Mixed Signals from the Broader Market
While ETHZilla has trimmed its treasury, other institutional investors are playing it differently. BitMine Immersion Technologies, backed by crypto bull Tom Lee, has continued to accumulate ETH, with fresh purchases in late December. Meanwhile, former BitMEX CEO Arthur Hayes moved millions in ETH to centralized crypto exchanges this month, which many read as a portfolio rotation rather than a bearish move.

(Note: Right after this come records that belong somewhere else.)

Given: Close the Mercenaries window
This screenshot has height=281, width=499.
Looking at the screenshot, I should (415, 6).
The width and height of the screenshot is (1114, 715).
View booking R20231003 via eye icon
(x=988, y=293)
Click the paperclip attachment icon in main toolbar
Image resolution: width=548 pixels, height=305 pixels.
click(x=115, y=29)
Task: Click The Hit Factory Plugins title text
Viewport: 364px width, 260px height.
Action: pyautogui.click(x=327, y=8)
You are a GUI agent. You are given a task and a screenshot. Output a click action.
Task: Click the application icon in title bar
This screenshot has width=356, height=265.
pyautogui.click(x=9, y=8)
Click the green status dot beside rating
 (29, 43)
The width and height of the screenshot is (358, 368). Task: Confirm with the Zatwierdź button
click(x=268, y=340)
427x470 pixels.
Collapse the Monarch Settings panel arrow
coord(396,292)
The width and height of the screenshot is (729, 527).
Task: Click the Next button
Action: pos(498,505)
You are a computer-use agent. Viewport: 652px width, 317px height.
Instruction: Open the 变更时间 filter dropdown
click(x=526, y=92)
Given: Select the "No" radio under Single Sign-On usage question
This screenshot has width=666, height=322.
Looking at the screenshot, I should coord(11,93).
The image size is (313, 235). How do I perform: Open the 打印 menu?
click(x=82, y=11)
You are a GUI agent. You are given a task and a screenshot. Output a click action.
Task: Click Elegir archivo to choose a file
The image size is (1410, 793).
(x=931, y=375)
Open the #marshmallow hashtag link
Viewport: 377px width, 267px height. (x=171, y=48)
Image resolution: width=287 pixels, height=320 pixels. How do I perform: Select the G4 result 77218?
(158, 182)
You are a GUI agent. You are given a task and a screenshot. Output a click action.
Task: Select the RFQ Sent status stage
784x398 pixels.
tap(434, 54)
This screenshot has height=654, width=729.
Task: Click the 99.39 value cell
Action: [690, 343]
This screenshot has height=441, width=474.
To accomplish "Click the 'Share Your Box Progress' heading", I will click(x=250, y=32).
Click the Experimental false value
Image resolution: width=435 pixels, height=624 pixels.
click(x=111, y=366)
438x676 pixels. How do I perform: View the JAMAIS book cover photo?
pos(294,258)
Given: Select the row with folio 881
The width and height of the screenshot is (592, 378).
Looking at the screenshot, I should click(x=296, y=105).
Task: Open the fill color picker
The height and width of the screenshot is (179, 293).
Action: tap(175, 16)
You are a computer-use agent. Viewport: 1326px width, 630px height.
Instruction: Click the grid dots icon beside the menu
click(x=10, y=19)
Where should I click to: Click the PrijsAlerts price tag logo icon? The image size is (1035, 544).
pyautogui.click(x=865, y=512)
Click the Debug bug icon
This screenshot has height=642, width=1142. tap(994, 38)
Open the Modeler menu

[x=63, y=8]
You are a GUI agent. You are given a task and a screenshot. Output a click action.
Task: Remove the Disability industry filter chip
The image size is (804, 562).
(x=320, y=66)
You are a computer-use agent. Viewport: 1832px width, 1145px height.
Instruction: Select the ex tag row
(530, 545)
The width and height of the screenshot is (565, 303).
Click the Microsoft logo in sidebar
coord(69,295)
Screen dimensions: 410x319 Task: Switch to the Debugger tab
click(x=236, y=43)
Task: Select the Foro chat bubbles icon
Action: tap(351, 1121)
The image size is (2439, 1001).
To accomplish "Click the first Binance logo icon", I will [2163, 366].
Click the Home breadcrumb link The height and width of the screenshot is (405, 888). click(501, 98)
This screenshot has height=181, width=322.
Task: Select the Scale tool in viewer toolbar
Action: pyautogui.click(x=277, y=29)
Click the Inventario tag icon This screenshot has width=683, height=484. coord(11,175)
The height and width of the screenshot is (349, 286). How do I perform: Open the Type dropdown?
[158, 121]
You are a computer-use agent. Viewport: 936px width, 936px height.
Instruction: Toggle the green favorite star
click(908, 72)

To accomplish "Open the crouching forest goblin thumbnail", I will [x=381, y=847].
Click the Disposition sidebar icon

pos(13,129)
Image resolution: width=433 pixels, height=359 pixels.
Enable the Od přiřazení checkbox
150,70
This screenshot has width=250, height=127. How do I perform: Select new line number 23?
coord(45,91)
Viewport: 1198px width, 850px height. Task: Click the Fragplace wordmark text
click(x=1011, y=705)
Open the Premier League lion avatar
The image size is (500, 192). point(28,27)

Overall, the Ethereum market remains stable, hovering near $3,000, with no signs of widespread institutional selling pressure. ETHZilla’s move appears isolated and mechanically tied to debt obligations, rather than a broader trend of crypto pessimism.
SQ Magazine Takeaway
Honestly, I don’t see this as a reason to panic if you’re holding Ethereum. ETHZilla didn’t dump ETH because they think the price is about to crash. They did it to pay off a loan, just like any company would sell assets to handle debts. What matters more is their shift in strategy. They’re betting on real-world asset tokenization, which could be huge. I’d keep an eye on how this pivot plays out rather than focusing only on the ETH sale.